On June 13 she won the Bright Spark competition at the Fresh Science competition where nine of SA’s leading early-career scientists, representing three universities, presented their work to a crowded pub in the time it took for a sparkler to burn out (her talk was on slipped discs in our backs and how they occur).

The gong followed a busy April for Dhara, when she won the national IET Present Around the World competition for young engineering professionals and students, as well as the Best Poster Award at the 29th Annual Scientific Meeting of the Spine Society of Australia.

Amongst all that she found time to head to Banff, Canada to present oral and poster presentations at the 45th International Society for the Study of the Lumbar Spine (May 14-18), and will now prepare for a trip to Singapore to represent Australia at the Regional IET Present Around the World competition in August.

Achievements like Dhara’s are being celebrated around the world today during International Women in Engineering Day, which is an international awareness campaign to raise the profile of women in engineering and focus attention on the incredible engineering career opportunities available to girls and women.

Dhara says she initially never considered engineering a viable profession for her.

“My conception of what engineering was, was completely wrong,” she explains. “I knew I wanted to find a career that would help people, but I didn’t realise engineering did actually do that.  As engineers, we impact people’s daily lives much more than everyone thinks. We design all the objects around you, we build prosthetics to help those without limbs, we build toys that children play with every day and we even design your grandparents’ knee replacements.”

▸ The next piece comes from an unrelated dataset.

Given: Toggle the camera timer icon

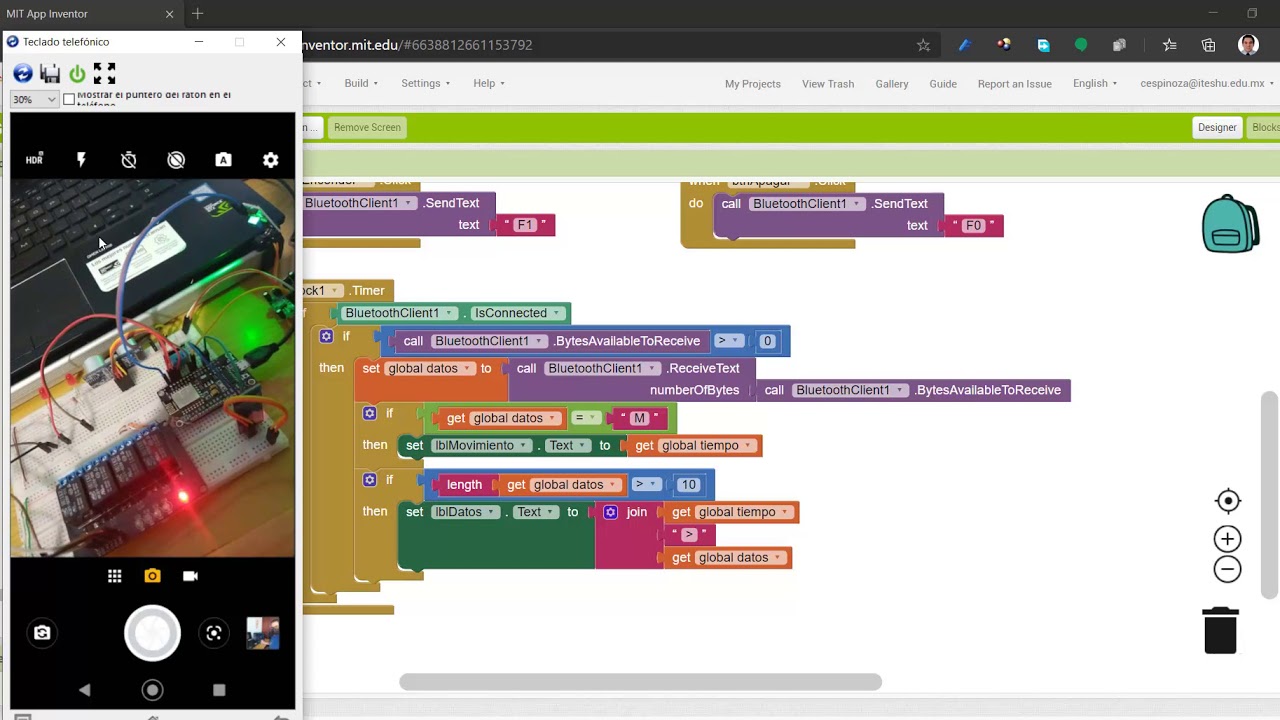Looking at the screenshot, I should (x=129, y=160).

“I didn’t know this before I started on my engineering journey, but when I did figure it out, I fell in love with the profession!”

Dhara says women bring a very unique perspective to engineering and they think about problems differently to men.

“Without a diverse team of individuals designing the products we use every day, how can we ensure these products will suffice for everyone?” she says.

“A team with both men and women is more innovative and can avoid potential design flaws. But I wouldn’t just encourage more women to take up engineering so we can have better products, I think engineering is a very rewarding profession.

“We get to help people every day and improve their lives by simple design changes or developments. I think that’s what’s so amazing about engineering and why I love it so much.”